**Problem statement**
Every line in the data below from the one containing "Viewport: 517px width, 425px height." down to the one containing "Task: Click Order", both included, must be retyped exactly; no other line is to appear.

##### Extracted material

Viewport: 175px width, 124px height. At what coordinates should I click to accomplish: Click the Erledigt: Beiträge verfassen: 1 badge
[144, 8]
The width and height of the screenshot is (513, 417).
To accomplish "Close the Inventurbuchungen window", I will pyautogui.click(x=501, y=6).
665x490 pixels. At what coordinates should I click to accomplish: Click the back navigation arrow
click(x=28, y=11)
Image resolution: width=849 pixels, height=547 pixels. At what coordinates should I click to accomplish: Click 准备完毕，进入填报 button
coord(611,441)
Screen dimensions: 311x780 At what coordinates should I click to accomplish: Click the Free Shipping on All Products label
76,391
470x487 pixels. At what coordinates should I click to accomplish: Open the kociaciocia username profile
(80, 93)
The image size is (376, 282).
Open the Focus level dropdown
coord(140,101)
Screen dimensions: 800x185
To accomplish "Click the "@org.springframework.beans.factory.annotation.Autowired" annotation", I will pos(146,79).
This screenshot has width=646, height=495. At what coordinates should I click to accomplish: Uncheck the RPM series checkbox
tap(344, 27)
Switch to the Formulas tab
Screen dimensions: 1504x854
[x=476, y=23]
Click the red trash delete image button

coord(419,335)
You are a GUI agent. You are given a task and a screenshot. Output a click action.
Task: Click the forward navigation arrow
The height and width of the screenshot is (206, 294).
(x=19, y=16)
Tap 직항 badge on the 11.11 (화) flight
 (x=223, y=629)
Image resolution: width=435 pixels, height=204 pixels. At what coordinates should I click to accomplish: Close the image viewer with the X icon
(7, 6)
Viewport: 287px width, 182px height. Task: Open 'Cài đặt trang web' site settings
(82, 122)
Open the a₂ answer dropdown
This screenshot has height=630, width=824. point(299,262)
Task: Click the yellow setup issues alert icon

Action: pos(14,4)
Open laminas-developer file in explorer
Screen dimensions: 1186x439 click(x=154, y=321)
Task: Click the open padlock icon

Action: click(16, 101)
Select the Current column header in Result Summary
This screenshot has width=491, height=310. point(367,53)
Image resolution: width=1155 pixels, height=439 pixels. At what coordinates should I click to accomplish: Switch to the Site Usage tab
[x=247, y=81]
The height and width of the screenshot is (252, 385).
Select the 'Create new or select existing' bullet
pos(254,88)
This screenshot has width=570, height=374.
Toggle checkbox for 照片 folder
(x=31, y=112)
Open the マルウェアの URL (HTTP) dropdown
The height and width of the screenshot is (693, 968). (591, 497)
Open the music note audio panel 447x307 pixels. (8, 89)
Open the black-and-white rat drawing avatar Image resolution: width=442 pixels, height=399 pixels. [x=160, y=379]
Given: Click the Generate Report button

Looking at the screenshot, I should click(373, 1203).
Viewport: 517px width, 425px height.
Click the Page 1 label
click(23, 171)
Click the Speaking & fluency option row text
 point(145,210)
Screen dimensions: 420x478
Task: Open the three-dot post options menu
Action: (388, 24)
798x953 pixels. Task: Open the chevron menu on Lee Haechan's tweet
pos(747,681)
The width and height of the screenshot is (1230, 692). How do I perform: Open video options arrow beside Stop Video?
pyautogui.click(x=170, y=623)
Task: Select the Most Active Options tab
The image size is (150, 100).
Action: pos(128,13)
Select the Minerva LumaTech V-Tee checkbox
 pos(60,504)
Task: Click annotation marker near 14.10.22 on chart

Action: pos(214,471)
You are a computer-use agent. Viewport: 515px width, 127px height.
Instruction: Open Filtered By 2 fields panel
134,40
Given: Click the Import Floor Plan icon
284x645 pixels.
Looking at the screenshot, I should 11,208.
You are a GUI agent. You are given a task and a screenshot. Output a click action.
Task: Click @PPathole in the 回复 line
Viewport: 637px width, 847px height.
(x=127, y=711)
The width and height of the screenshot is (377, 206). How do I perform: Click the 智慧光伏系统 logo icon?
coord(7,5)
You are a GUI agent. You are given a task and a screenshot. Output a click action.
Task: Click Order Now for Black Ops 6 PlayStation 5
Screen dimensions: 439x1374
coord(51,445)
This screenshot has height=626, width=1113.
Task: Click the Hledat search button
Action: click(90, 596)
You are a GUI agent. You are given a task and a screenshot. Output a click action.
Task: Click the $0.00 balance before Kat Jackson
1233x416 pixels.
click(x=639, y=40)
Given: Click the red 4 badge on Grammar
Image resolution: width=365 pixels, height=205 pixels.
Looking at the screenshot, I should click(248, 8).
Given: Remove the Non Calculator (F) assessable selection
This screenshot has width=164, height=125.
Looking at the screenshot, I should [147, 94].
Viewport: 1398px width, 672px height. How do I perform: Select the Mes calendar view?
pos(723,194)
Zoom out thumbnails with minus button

##########

**Output of the exercise**
Viewport: 517px width, 425px height.
Click the Page 1 label
click(23, 171)
Click the Speaking & fluency option row text
 point(145,210)
Screen dimensions: 420x478
Task: Open the three-dot post options menu
Action: (388, 24)
798x953 pixels. Task: Open the chevron menu on Lee Haechan's tweet
pos(747,681)
The width and height of the screenshot is (1230, 692). How do I perform: Open video options arrow beside Stop Video?
pyautogui.click(x=170, y=623)
Task: Select the Most Active Options tab
The image size is (150, 100).
Action: pos(128,13)
Select the Minerva LumaTech V-Tee checkbox
 pos(60,504)
Task: Click annotation marker near 14.10.22 on chart

Action: pos(214,471)
You are a computer-use agent. Viewport: 515px width, 127px height.
Instruction: Open Filtered By 2 fields panel
134,40
Given: Click the Import Floor Plan icon
284x645 pixels.
Looking at the screenshot, I should 11,208.
You are a GUI agent. You are given a task and a screenshot. Output a click action.
Task: Click @PPathole in the 回复 line
Viewport: 637px width, 847px height.
(x=127, y=711)
The width and height of the screenshot is (377, 206). How do I perform: Click the 智慧光伏系统 logo icon?
coord(7,5)
You are a GUI agent. You are given a task and a screenshot. Output a click action.
Task: Click Order Now for Black Ops 6 PlayStation 5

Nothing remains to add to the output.